A lista negra: ¿Análisis digital o estigmatizacion?

Frente al reciente debate nacional generado por los diagnósticos oficiales y la exposición pública de voces críticas desde las más altas esferas del poder público, resulta indispensable fijar una postura clara, firme y sin ambigüedades en defensa de las instituciones, el estado de derecho y las libertades democráticas fundamentales de nuestra sociedad.
En la actualidad, las redes sociales y los espacios digitales constituyen, por su propia naturaleza, arenas dinámicas y plurales donde convergen de manera natural el debate público, la crítica legítima, la fiscalización ciudadana y las inevitables tensiones políticas cotidianas.
Sin embargo, cuando el aparato del Estado decide destinar tiempo, cuantiosos recursos públicos y tribunas oficiales a elaborar diagnósticos con dedicatoria específica para clasificar, señalar, fichar y etiquetar a quienes piensan distinto, se cruza una línea sumamente peligrosa para la estabilidad democrática y la convivencia pacífica.
En fechas recientes fue presentado un “ejercicio” del gobierno federal que buscó catalogar flujos de información y poner rostro, fotografía, nombres y filiación a legisladoras, legisladores, periodistas, activistas sociales y voces opositoras bajo el pretexto técnico de analizar ecosistemas de amplificación digital.
Esto, lejos de constituir un ejercicio neutral de transparencia institucional, ha mandado un mensaje inequívoco de intimidación política, pues cuando desde el poder se confeccionan listas negras y se estigmatiza sistemáticamente a la voz crítica, se debilita el pacto social y se vulnera la garantía elemental de disentir libremente sin el temor constante a la persecución gubernamental.
Ante esto, diversos liderazgos políticos, colectivos ciudadanos y voces plurales en todo el país han alzado la voz con absoluta razón y congruencia. El disenso político nunca será una amenaza que deba neutralizarse ni un fenómeno que deba combatirse desde el púlpito oficial; es, por el contrario, la esencia misma, el termómetro indispensable y el motor de transformación de cualquier República que se jacte de ser verdaderamente democrática.
Frente a este escenario, es imperativo hacer un alto reflexivo y replantear las verdaderas prioridades que demanda nuestra sociedad en su día a día. Mientras los recursos gubernamentales se concentran en debatir quién critica la gestión oficial en internet, las familias mexicanas enfrentan cotidianamente retos profundos, complejos y urgentes en materia de seguridad, economía y bienestar social que no admiten distracciones institucionales de ninguna índole.

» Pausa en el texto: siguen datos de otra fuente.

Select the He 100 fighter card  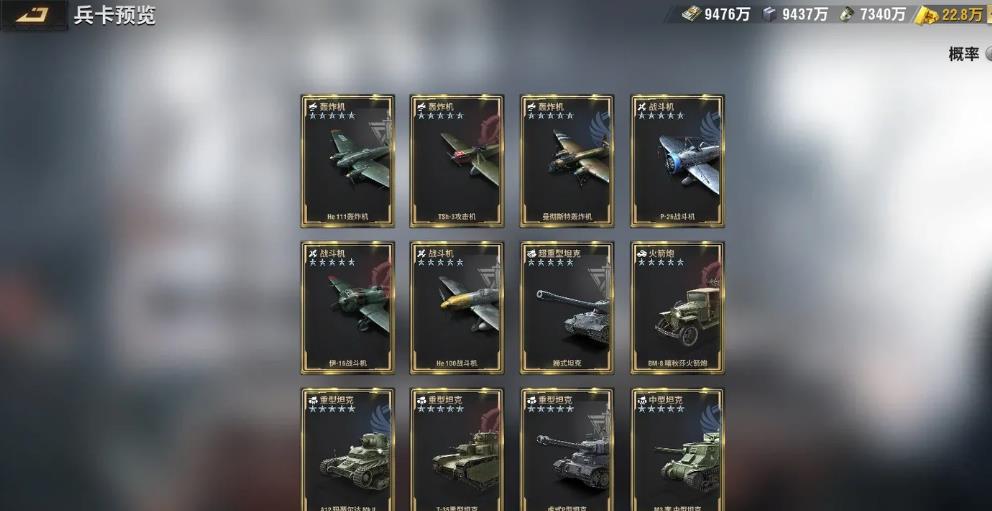(x=457, y=307)
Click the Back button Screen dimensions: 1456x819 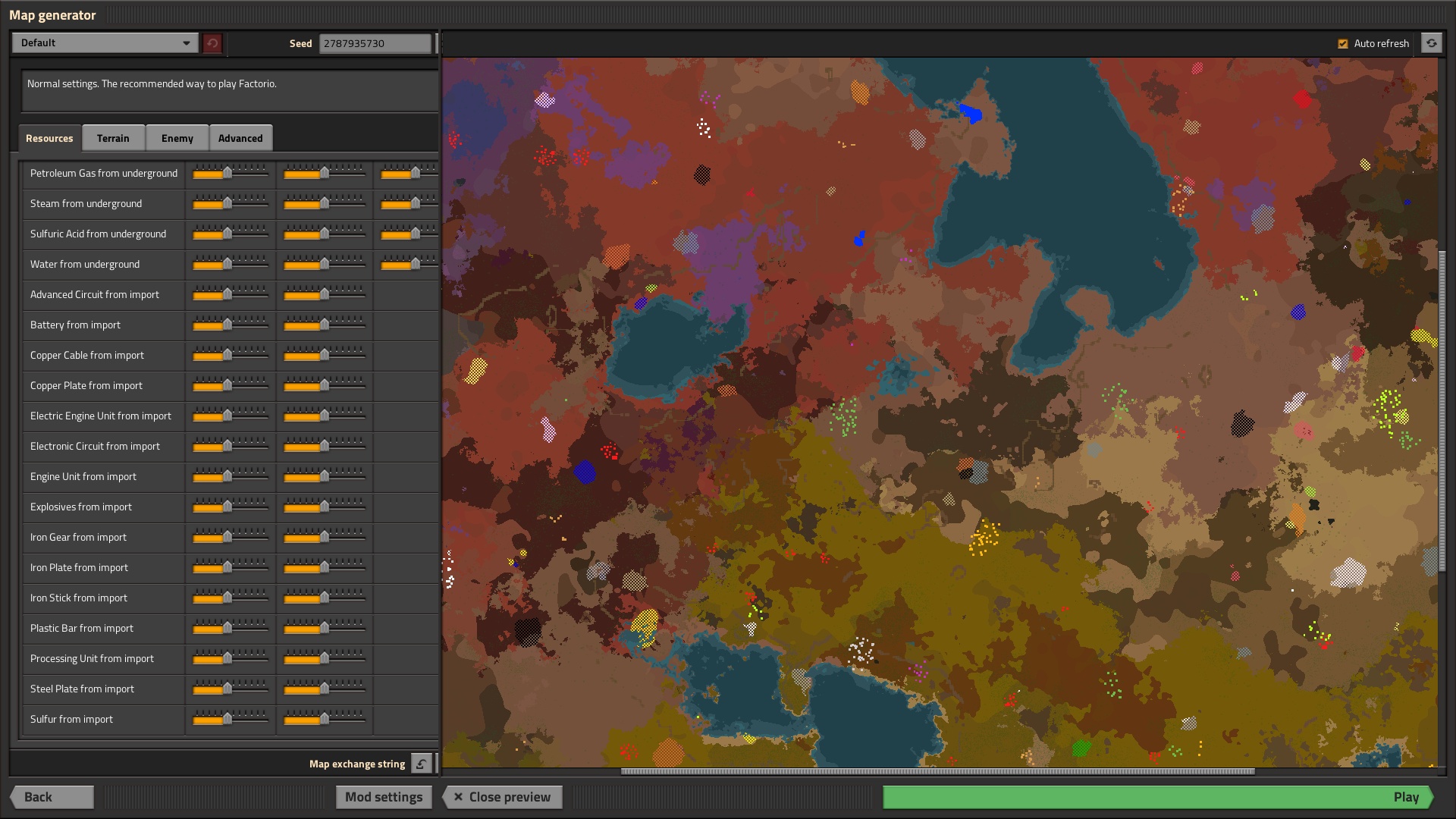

Hoy, quienes somos parte del servicio público, debemos tener muy claro que la ciudadanía no nos busca para presenciar pleitos digitales, presuntas listas de señalamientos o estrategias de propaganda partidista; nos exige resultados tangibles, cuentas claras, seguridad efectiva y oportunidades reales de desarrollo colectivo. En mi caso, tengo claro que la política verdaderamente útil es aquella que concentra su energía y talento en resolver los problemas reales de la gente, no en fiscalizar ni coartar la libertad de expresión ciudadana.
Desde nuestra trinchera institucional en lo local, debemos mantenernos firmes en la defensa inclaudicable de los derechos fundamentales y de la apertura al diálogo plural. En Aguascalientes estamos acostumbrados a trabajar privilegiando el respeto mutuo, la concordia social y el esfuerzo diario por encima de la polarización estéril.
El llamado a quienes somos parte de la administración pública es a demostrar con hechos contundentes que la mejor respuesta ante la tentación autoritaria del control y la estigmatización es un gobierno cercano, transparente y dedicado de tiempo completo a servir a su comunidad, tal como aquí lo hacen la gobernadora Tere Jiménez y en la Capital, Leo Montañez, sabiendo que la libertad de pensamiento y la pluralidad no se persiguen ni se hostigan; se garantizan, se protegen y se respetan todos los días.